How do you actually benchmark campaign metrics when your data is split between two completely different markets?

I’ve been struggling with this for months. We run campaigns in Russia and the US, and every time I try to compare results, I’m basically comparing apples to oranges. The engagement rates look completely different, the conversion funnels don’t match up, and what counts as a “win” in Moscow is apparently a “meh” in New York.

Last week I finally decided to stop guessing and actually document what we’re measuring across both markets. I created a simple shared framework—basically just: what’s the task, what did we do, and what actually happened. No fancy dashboard, just structured thinking.

The wild part? The moment I started comparing apples-to-apples metrics (not just raw numbers, but context), patterns started appearing. We discovered that our top performers in one market were completely invisible in the other, and vice versa. It wasn’t that one market was better—we were just measuring success differently without realizing it.

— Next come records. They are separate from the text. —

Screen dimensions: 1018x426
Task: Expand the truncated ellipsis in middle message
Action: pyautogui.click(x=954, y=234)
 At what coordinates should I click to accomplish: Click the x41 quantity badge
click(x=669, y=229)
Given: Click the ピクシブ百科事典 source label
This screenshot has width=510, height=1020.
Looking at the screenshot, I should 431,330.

Now I’m documenting everything in a way that my US partner can actually understand, and I’m starting to see which tactics genuinely work across both regions and which ones are just culturally specific. It’s making our strategy way more grounded.

Has anyone else hit this wall? What did you do to actually standardize your metrics without just forcing one market’s definition of success onto the other?

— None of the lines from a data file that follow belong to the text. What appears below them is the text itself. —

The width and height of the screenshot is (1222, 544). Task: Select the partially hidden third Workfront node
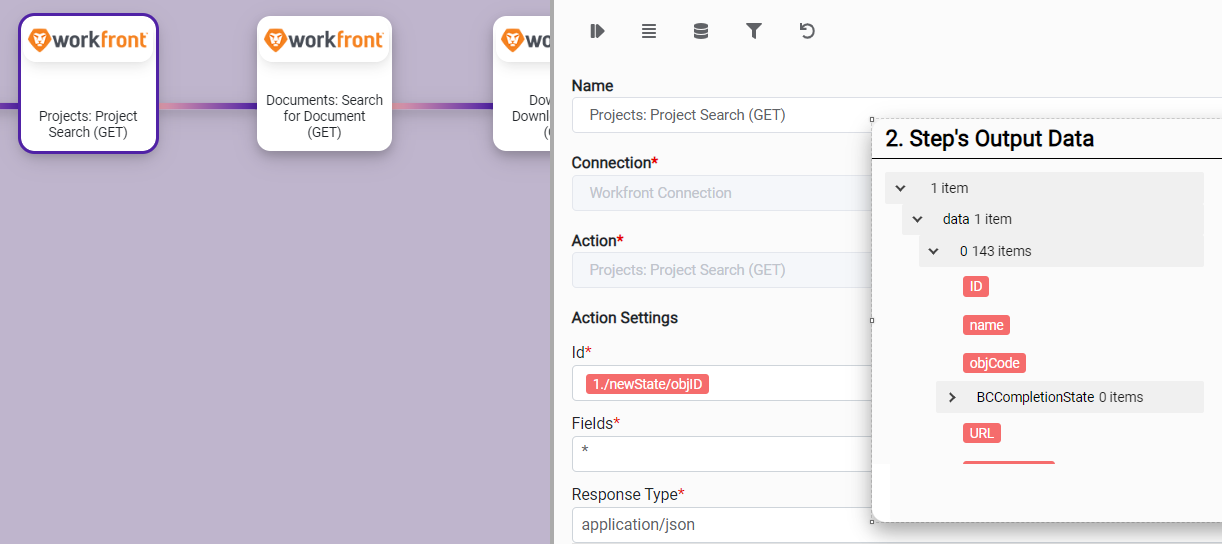pyautogui.click(x=522, y=84)
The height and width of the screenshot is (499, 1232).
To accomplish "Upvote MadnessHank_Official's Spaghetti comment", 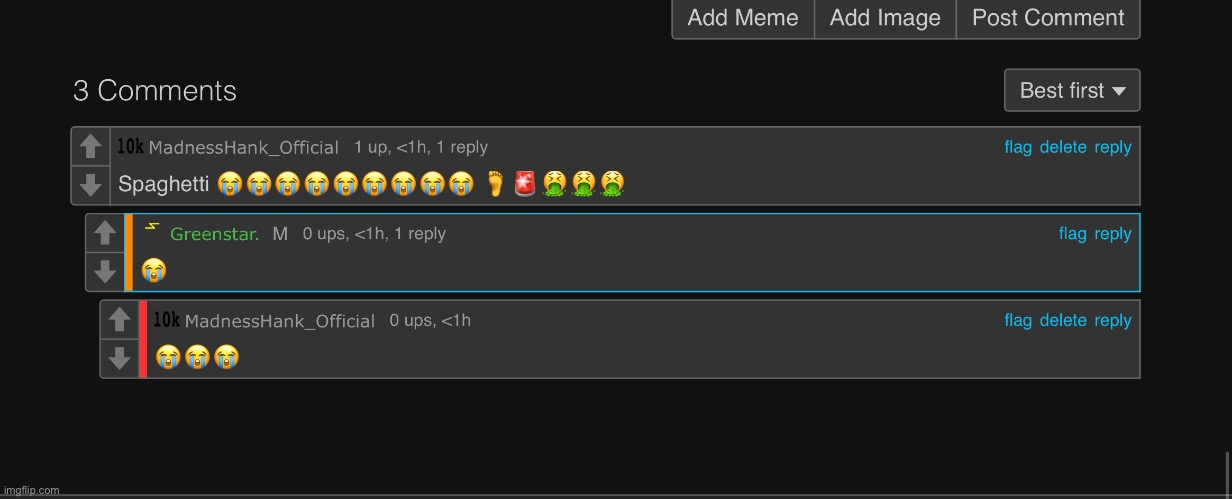I will (x=90, y=147).
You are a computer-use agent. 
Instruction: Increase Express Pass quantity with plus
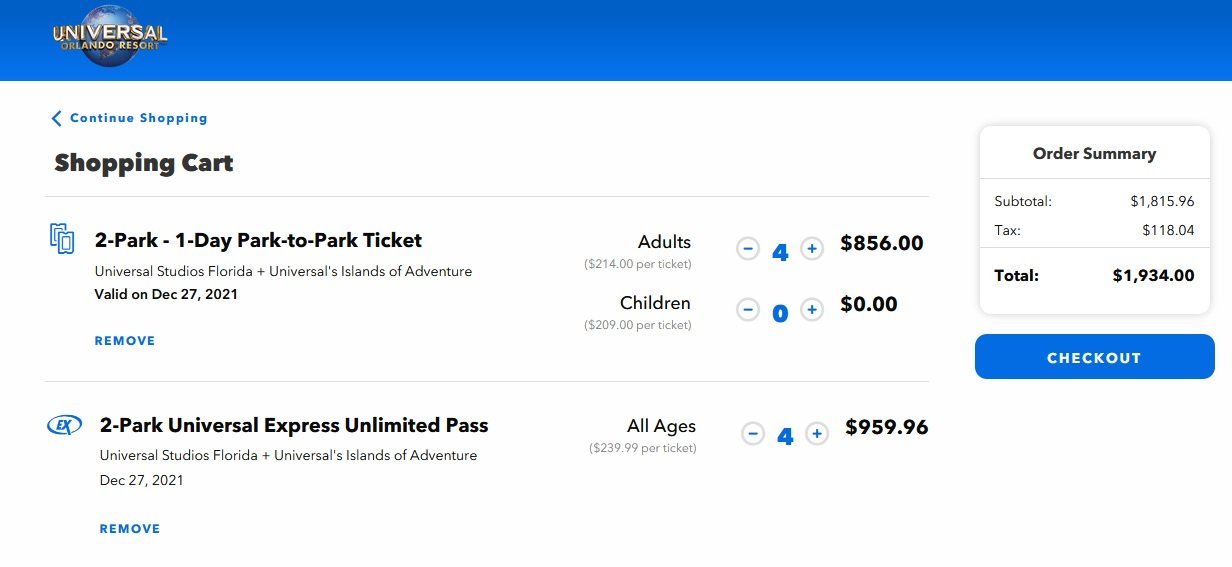point(817,433)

Oh, this is exactly the conversation we need to be having! I’ve seen so many teams struggle with this, and honestly, the problem isn’t your data—it’s that nobody’s actually talking about what success looks like before they start measuring it.

Here’s what I’ve noticed works: before you compare anything, get your partners on a call and literally just ask them: “What does a good month look like in your market?” You’ll be shocked how different the answers are. Then you can build from there.

Also, if you’re documenting case studies anyway, why not share them here? I’d love to see how you set up your framework—feel like others in the community are hitting the exact same friction point.

This is gold. Seriously. I’m already thinking about how to connect you with some folks running similar cross-market campaigns—there’s definitely a pattern here that more people should know about. Have you considered turning this into a proper case study for the community? Like, documenting the exact moment you realized the metrics were completely misaligned?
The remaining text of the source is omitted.